The presently disclosed technique is directed to resolving, or at least reducing, one or all of the problems associated with completion of a well. Even if solutions are available to the art to address these issues, the art is always receptive to improvements or alternative means, methods and configurations. Thus, there exists a need for a technique such as that disclosed herein.
In a first aspect, a method for operating a valve in a wellbore comprises: applying a first fluid pressure to a bore of the valve; trapping the first fluid pressure in a portion of the valve; reducing the pressure in the bore of the valve to a second fluid pressure, thereby creating a pressure differential between the portion of the valve and the bore of the valve; and opening the valve responsive to the pressure differential.
In a second aspect, a valve comprises: a valve body defining a bore, a chamber, and a fluid passageway, the bore being in fluid communication with the chamber; a first piston disposed in the body to trap a first fluid pressure in the chamber when the first fluid pressure is applied to the bore of the body; and a second piston disposed in the body to open the fluid passageway in the valve body when a second fluid pressure is applied to the bore of the body, wherein the second fluid pressure is less than the first fluid pressure.
In a third aspect, a method of actuating a downhole tool in a wellbore, the downhole tool being actuated by a valve, comprises: pressuring up the wellbore to as first fluid pressure; trapping the first fluid pressure in a portion of the valve; reducing the pressure in the wellbore to a second fluid pressure thereby creating a pressure differential within the valve; opening a fluid passageway in the valve responsive to the pressure differential; and pumping fluid through the opened fluid passageway of the valve to actuate the downhole tool.
The above paragraphs present as simplified summary of the presently disclosed subject matter in order to provide a basic understanding of some aspects thereof. The summary is not an exhaustive overview, nor is it intended to identify key or critical elements to delineate the scope of the subject matter claimed below. Its sole purpose is to present some concepts in a simplified form as a prelude to the more detailed description set forth below.

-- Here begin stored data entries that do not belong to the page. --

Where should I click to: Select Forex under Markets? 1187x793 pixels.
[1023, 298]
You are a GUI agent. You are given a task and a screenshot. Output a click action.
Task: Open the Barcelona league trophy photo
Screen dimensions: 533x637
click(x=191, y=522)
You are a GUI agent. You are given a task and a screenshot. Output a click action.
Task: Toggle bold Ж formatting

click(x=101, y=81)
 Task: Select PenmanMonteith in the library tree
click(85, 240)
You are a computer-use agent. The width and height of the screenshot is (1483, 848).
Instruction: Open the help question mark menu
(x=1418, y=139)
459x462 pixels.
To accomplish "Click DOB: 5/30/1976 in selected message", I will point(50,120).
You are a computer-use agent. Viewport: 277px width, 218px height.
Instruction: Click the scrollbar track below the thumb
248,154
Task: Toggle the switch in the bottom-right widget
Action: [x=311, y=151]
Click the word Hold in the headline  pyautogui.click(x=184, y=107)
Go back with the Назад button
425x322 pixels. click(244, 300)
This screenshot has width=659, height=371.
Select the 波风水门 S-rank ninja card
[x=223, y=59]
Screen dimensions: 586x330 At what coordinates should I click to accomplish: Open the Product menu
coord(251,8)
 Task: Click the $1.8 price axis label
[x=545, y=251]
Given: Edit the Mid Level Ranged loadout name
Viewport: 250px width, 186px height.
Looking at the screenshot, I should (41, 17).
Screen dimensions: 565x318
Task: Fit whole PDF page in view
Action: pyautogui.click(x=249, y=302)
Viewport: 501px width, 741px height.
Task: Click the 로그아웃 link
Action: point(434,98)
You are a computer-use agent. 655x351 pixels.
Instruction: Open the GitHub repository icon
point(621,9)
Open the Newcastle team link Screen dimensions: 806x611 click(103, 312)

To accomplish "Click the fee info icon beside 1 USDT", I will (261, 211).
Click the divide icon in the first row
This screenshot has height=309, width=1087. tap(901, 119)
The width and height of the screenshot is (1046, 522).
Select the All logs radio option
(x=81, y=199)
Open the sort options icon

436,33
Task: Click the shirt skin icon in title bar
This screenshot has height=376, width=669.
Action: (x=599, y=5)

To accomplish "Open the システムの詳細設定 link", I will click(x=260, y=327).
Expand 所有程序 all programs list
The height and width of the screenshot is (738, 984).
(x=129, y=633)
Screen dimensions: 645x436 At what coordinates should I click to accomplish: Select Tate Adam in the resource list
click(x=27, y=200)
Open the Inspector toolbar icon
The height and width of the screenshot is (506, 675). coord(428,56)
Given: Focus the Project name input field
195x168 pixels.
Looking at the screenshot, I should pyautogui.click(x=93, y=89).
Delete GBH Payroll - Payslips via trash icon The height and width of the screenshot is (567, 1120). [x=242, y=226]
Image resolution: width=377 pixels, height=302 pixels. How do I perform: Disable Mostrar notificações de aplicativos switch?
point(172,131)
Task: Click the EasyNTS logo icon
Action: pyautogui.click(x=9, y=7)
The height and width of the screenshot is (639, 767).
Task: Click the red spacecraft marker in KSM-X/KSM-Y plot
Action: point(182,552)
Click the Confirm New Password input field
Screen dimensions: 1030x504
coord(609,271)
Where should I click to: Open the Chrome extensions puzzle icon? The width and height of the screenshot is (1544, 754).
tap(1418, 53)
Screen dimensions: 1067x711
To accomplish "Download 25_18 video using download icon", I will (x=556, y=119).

The invention may be understood by reference to the following description taken in conjunction with the accompanying drawings, in which like reference numerals identify like elements, and in which:
While the invention is susceptible to various modifications and alternative forms, the drawings illustrate specific embodiments herein described in detail by way of example. It should be understood, however, that the description herein of specific embodiments is not intended to limit the invention to the particular forms disclosed, but on the contrary, the intention is to cover all modifications, equivalents, and alternatives falling within the spirit and scope of the invention as defined by the appended claims.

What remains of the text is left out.